Von Sinn und Unsinn eines jährlichen Mitarbeitergesprächs
Man muss kein Prophet sein, um solche oder ähnliche Reaktionen auf das Stichwort „Mitarbeitergespräche“ in Unternehmen vorherzusagen: Mitarbeiter zucken wahrscheinlich die Schultern und sagen „Mein letztes Mitarbeitergespräch ist schon ewig her, regelmäßig findet das sowieso nicht statt und ehrlich gesagt, es hilft mir nicht besonders weiter!“ Führungskräfte verdrehen möglicherweise die Augen und stellen fest „Damit nervt die Personalabteilung schon eine ganze Zeit. Wir sollen melden, wann wir mit wem gesprochen haben. Aktuell ist das bei mir eher Dienst nach Vorschrift!“
Was ist also dran am „Mythos“ Mitarbeitergespräch?

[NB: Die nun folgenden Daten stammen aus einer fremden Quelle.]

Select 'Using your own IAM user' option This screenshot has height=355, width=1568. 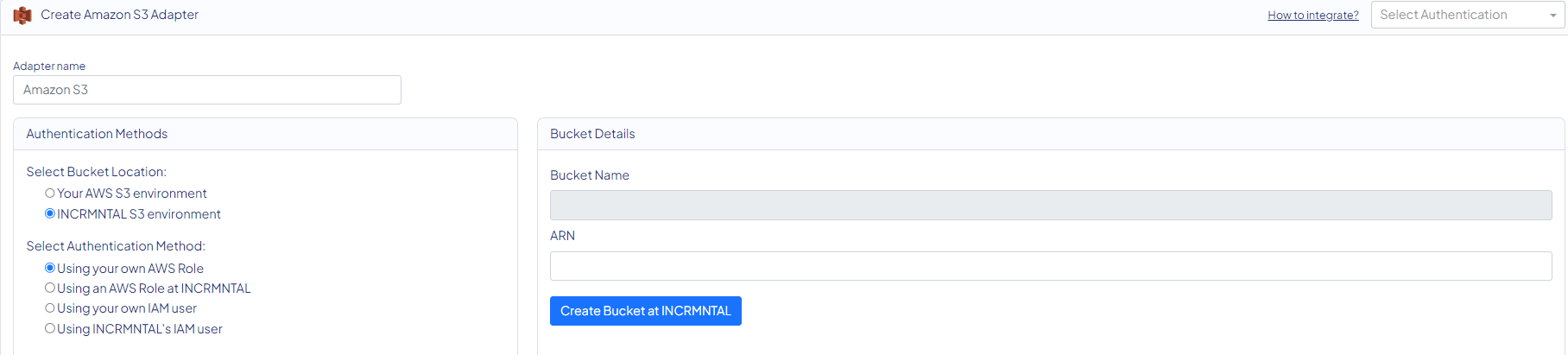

An sich sind wiederkehrende Gesprächsformate zwischen Mitarbeitenden und Vorgesetzten eine wunderbare Möglichkeit des zwischenmenschlichen Kontaktes, der die Gelegenheit bietet, sich mehr oder weniger systematisch über die individuellen Belange am Arbeitsplatz auszutauschen. Im Idealfall kann eine Führungskraft viel Informelles darüber erfahren, was im Team los ist und woran es möglicherweise hapert. Ein Mitarbeiter erlebt die volle Aufmerksamkeit seiner Führungskraft, was häufig als besondere Form der Wertschätzung empfunden wird. Insbesondere für junge Talente und Nachwuchskräfte sind solche persönlichen Formen des Austauschs für die eigene Entwicklung Gold wert, denn sie wünschen sich regelmäßig Feedback. Generation Y und Z lässt grüßen.
Aber was passiert, wenn nichts passiert?
Die wohl unglücklichste Konstellation für ein Mitarbeitergespräch ist folgende: Ein Eintrag im Kalender oder die nicht müde werdende Personalabteilung erinnert die Vorgesetzten daran, dass es mal wieder Zeit für das jährliche Mitarbeitergespräch ist. Also wird händeringend nach einem halbwegs passenden Termin gesucht – prima, um Lücken im Terminkalender zu stopfen. Eilig noch die Mitarbeiter informieren, die Gespräche zügig durchführen und anschließend der Personalabteilung „den Vollzug“ melden. Und was kommt dann? Wahrscheinlich nichts oder nicht viel, auf jeden Fall aber Frustration auf beiden Seiten, warum das Ganze jährlich durchgezogen werden muss, wenn es ja doch nichts bringt. Aber woran liegt das?
Mitarbeitergespräche können nicht eben mal aus dem Ärmel geschüttelt werden oder nebenbei stattfinden. Sie benötigen eine fundierte Vor- und Nachbereitung. Jeder Mitarbeiter hat andere Stärken und Potenziale, steht an einem anderen Punkt seiner beruflichen Karriere. Das muss in allen Gesprächen Berücksichtigung finden. Dabei spielt der Rhythmus tatsächlich gar keine entscheidende Rolle. Na klar, es geht dabei darum, eine gewisse Regelmäßigkeit einzuziehen und auch eine Kennzahl zu bedienen, die wiederum zur Einschätzung der Führungstätigkeit herangezogen werden kann. Aber letztendlich sollte doch der Bedarf entscheiden, ob und worüber und in welchem Umfang gesprochen wird. Insbesondere die neu ins Berufsleben einsteigenden Mitarbeitergenerationen (Generation Y und Z) dürsten geradezu nach Feedback. Diese Mitarbeitergruppe mit einem jährlichen Routinegespräch abzufertigen, ist sicherlich nicht klug.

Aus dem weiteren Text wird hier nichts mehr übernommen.